__THE REQUEST__:
Rewrite the lines from the one with "You are a GUI" through the one with "pyautogui.click(x=589, y=383)", changing "screenshot" to "screen capture" and keeping everything else the same.

__DATA ENTRIES__:
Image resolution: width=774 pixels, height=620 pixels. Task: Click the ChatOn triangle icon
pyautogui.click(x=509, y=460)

---

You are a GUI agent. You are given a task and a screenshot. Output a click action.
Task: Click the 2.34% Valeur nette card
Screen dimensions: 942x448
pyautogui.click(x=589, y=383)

__WRITTEN REPLY__:
You are a GUI agent. You are given a task and a screen capture. Output a click action.
Task: Click the 2.34% Valeur nette card
Screen dimensions: 942x448
pyautogui.click(x=589, y=383)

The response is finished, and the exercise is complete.